Já os pagamentos de royalties são mais complexos de entender. Até porque o modelo de pagamento varia. Na maior parte das vezes é estabelecido um valor mínimo de vendas por mês. O que passa dessa conta fica parte com o fabricante e parte é repassada ao clube. Geralmente de 5 a 10% do total vendido a mais do que aquele mínimo é o que volta para o time. Mas, em alguns casos, como nos contratos de Corinthians e Flamengo, por exemplo, a empresa também garante um pagamento fixo mesmo que a meta não seja atingida.

Sendo assim, a Penalty e o São Paulo convenientemente inflaram para R$ 35 milhões o valor do contrato de ambos (ele vale isso, mas só espremendo tudo ao máximo).

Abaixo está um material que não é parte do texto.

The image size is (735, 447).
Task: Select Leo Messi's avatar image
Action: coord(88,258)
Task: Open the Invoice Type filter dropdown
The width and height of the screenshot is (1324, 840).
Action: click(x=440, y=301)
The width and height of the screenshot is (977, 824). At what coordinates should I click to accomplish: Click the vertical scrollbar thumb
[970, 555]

Para os dois, o motivo que leva a isso é o mesmo. Ficar melhor na foto com seus concorrentes. É importante para o Tricolor se posicionar como alguém que, mesmo com menor torcida, tem melhor contrato do que o Corinthians e de que está bem próximo daquele do Flamengo.

Já para a Penalty, no meio de uma mudança de mercado provocada pelo ocaso da Vulcabras|Azaleia, é perfeito mostrar que ela resolveu se meter no duelo Nike e Adidas pelos grandes do futebol nacional. Tanto que, das cinco maiores torcidas, duas (Vasco e São Paulo) estão com ela. Tudo isso representa um grande salto para uma marca que, há dois anos, estava perdida sem saber que rumo tomar e que retomou o projeto de ser a principal empresa brasileira no futebol, posto esse que já alcançou e que agora consolida e se vangloria com o acordo recorde com o São Paulo.

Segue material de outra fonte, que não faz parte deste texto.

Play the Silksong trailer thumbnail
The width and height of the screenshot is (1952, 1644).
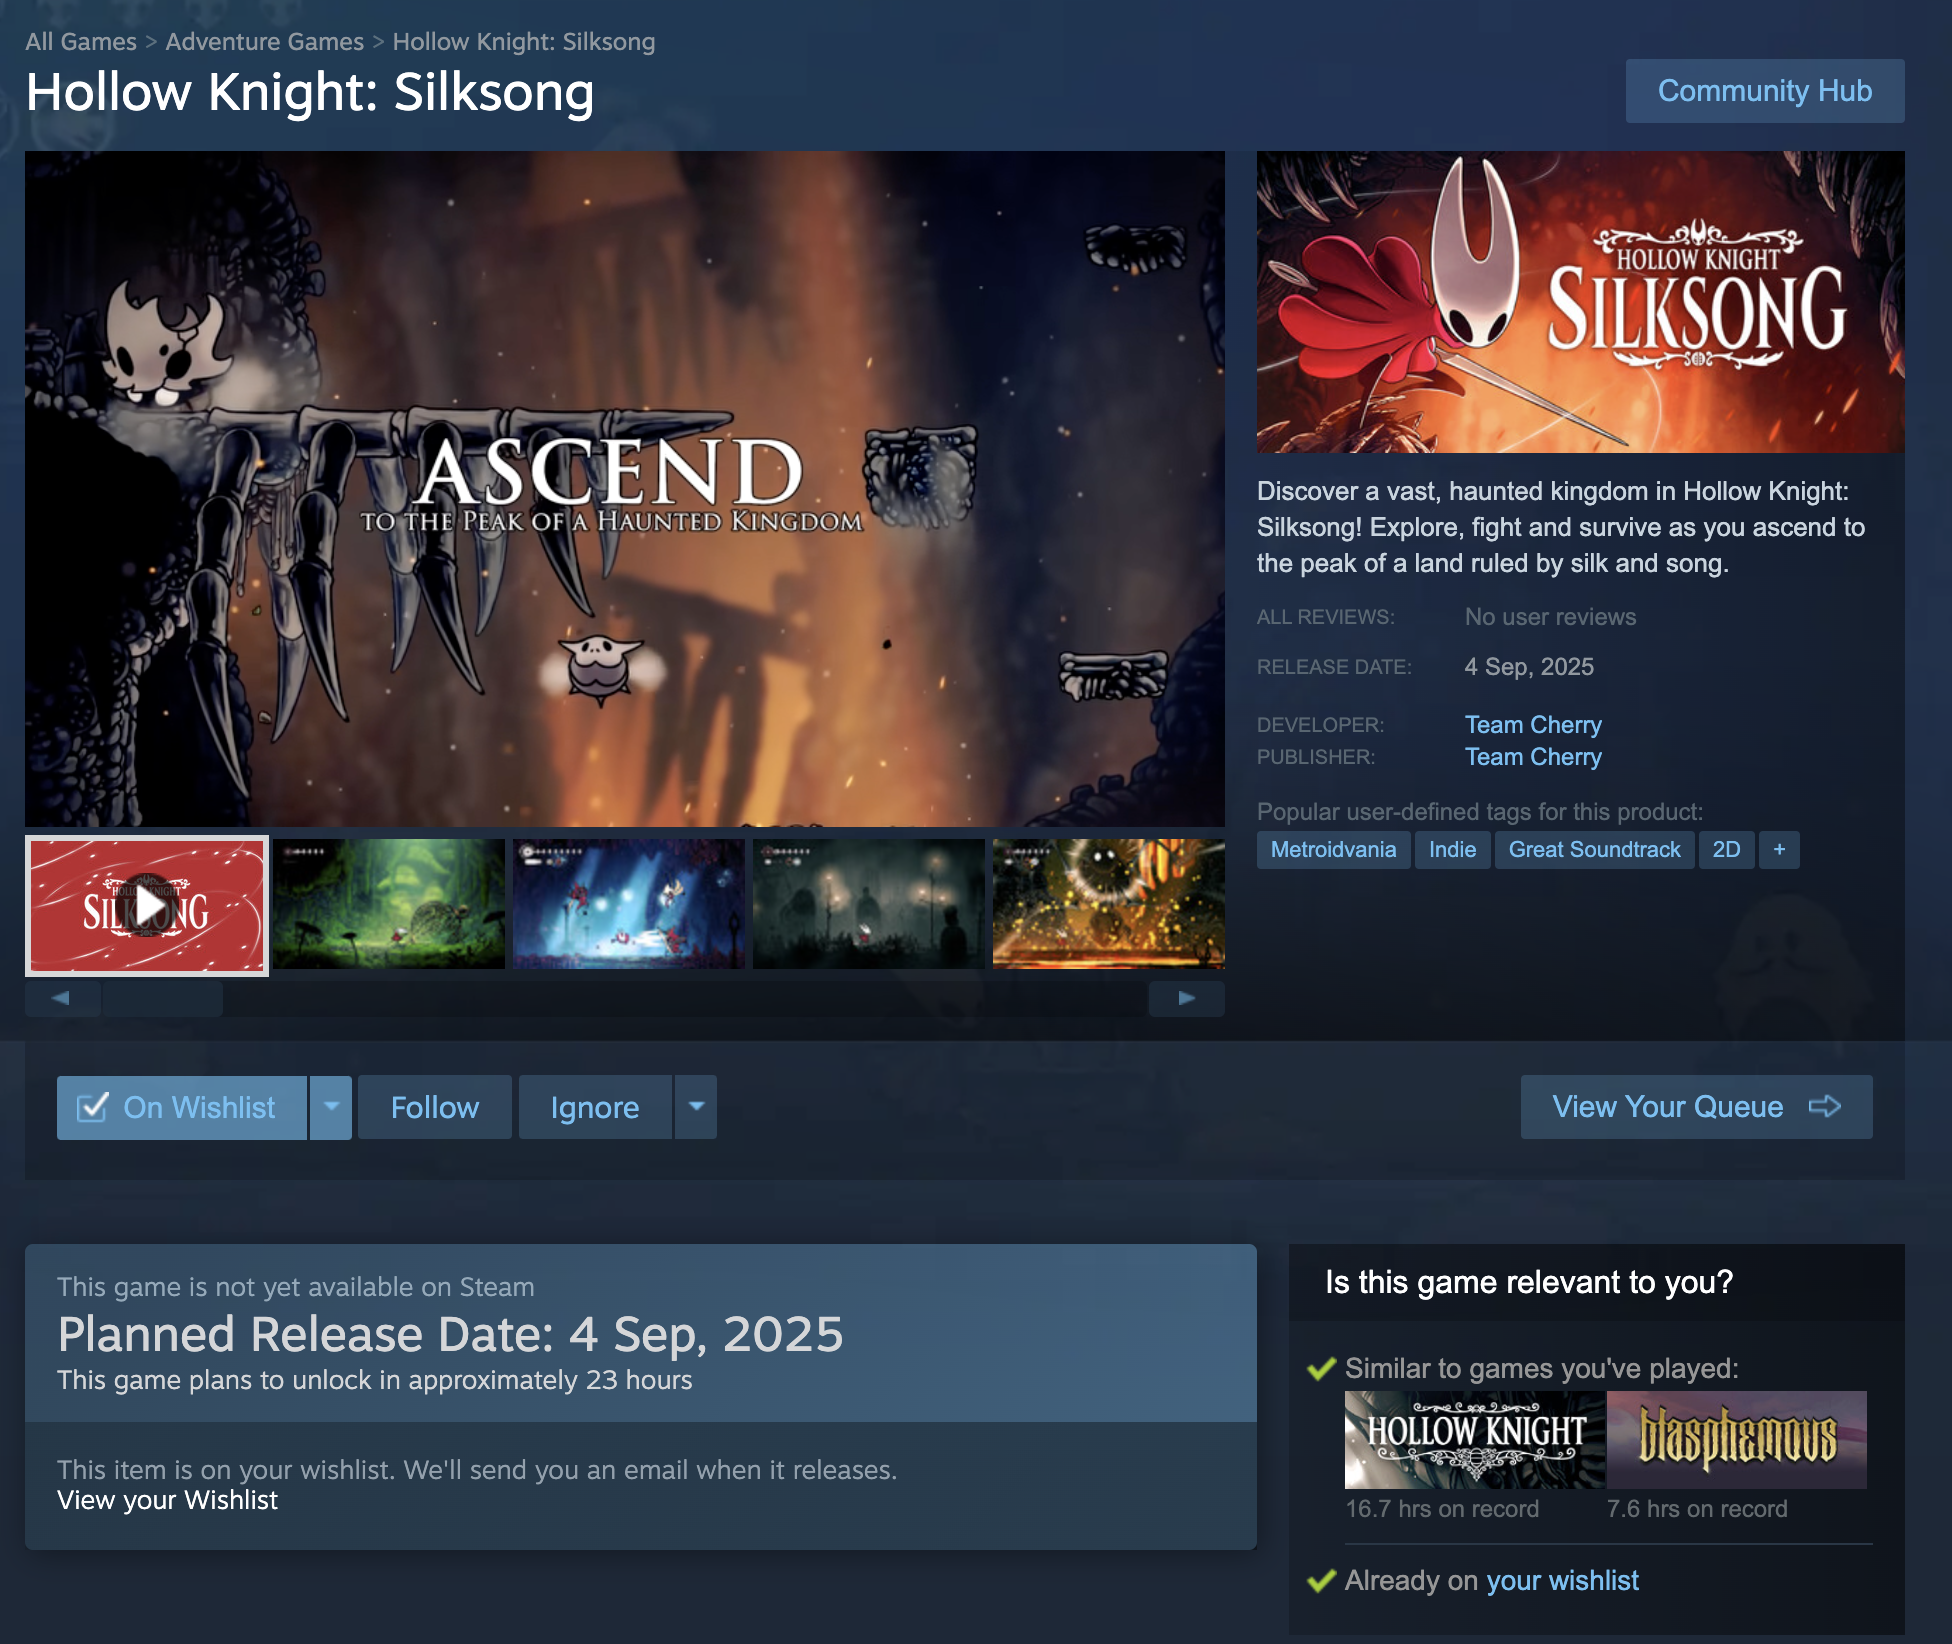click(147, 905)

O fato é que Flamengo, São Paulo, Corinthians e todos os demais clubes não recebem o dinheiro que dizem quando os valores do contrato são revelados. Para quem quiser saber o valor mais ou menos exato, o ideal é esperar até abril de 2014 quando os balanços financeiros de 2013 serão divulgados. Quem sabe ali será possível ter uma ideia de quanta grana entra no caixa de cada um dos clubes referentes ao patrocínio.

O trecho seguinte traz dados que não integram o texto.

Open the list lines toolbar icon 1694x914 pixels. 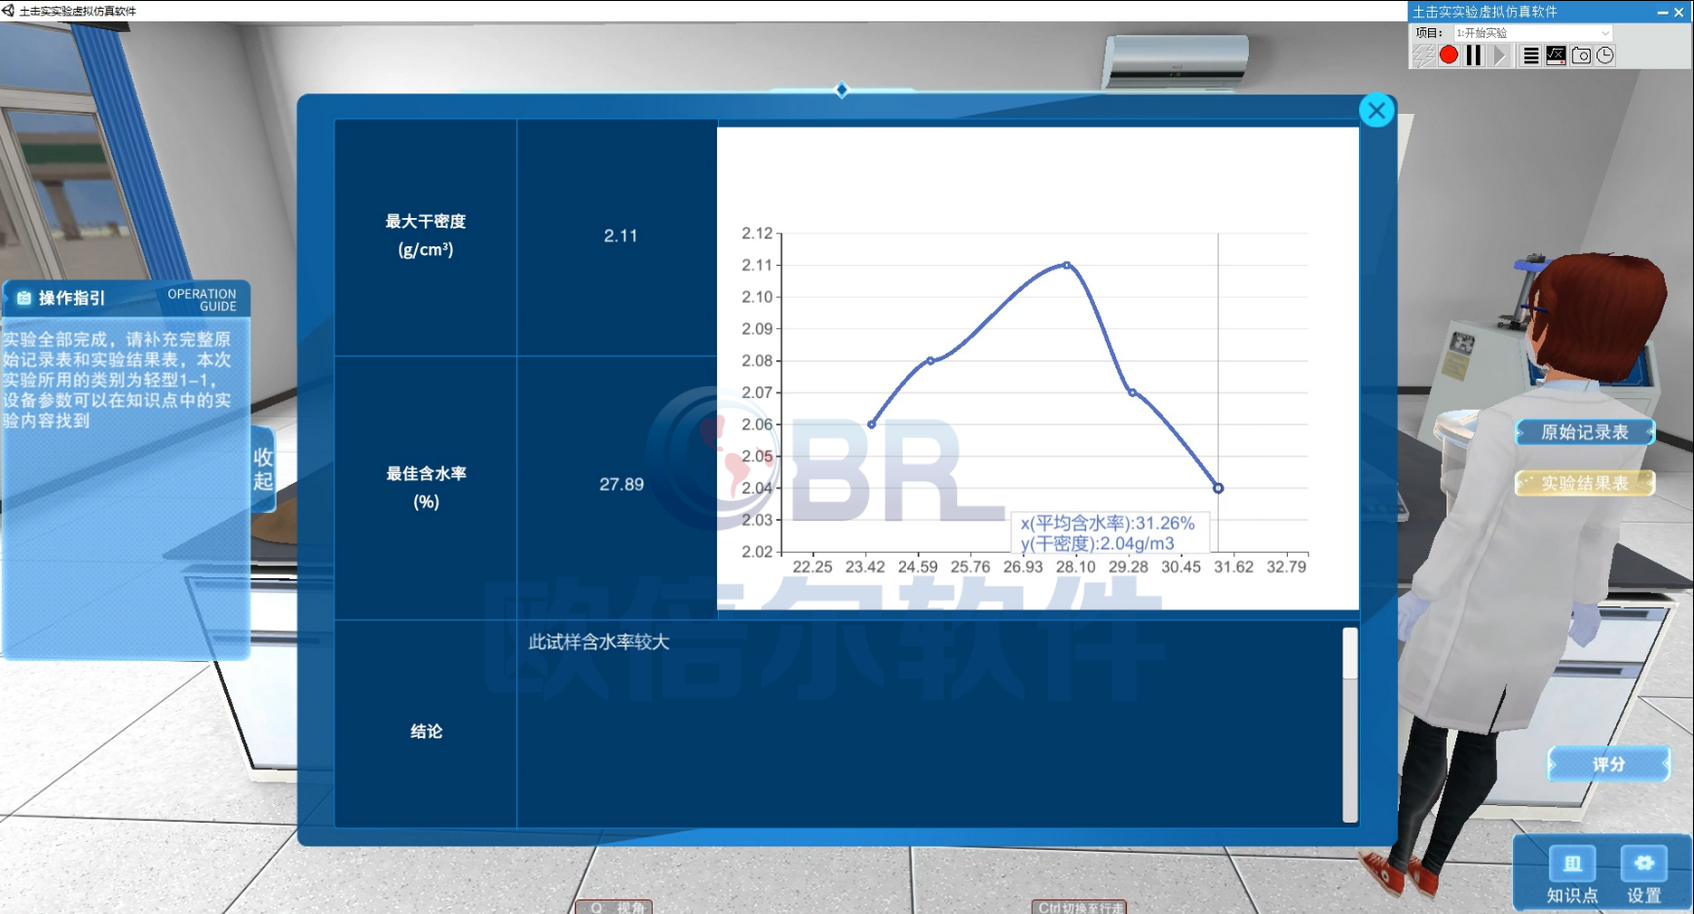(x=1530, y=56)
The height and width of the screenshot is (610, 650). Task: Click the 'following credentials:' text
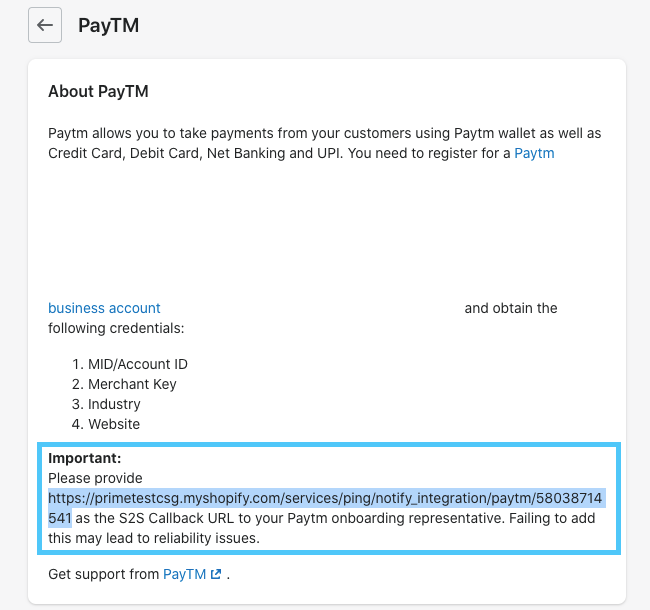pos(115,328)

Mas se você quiser ir além da picuinha de dizer “eu ganho mais”, saiba que geralmente são as empresas de material esportivo que ditam o potencial de arrecadação dos clubes no Brasil. Por depender diretamente da venda de produtos, são elas as que mais pesquisam o quanto cada clube pode vender e, assim, pagam geralmente o preço “justo”. E, nesse quesito, corintianos, flamenguistas e são-paulinos podem se gabar, já que estão à frente dos demais adversários. Nessa lista, se tiver com a casa minimamente arrumada, o Palmeiras também pode fazer parte. Nos rankings de vendas de uniforme, geralmente o alviverde duela com o São Paulo pelo terceiro lugar.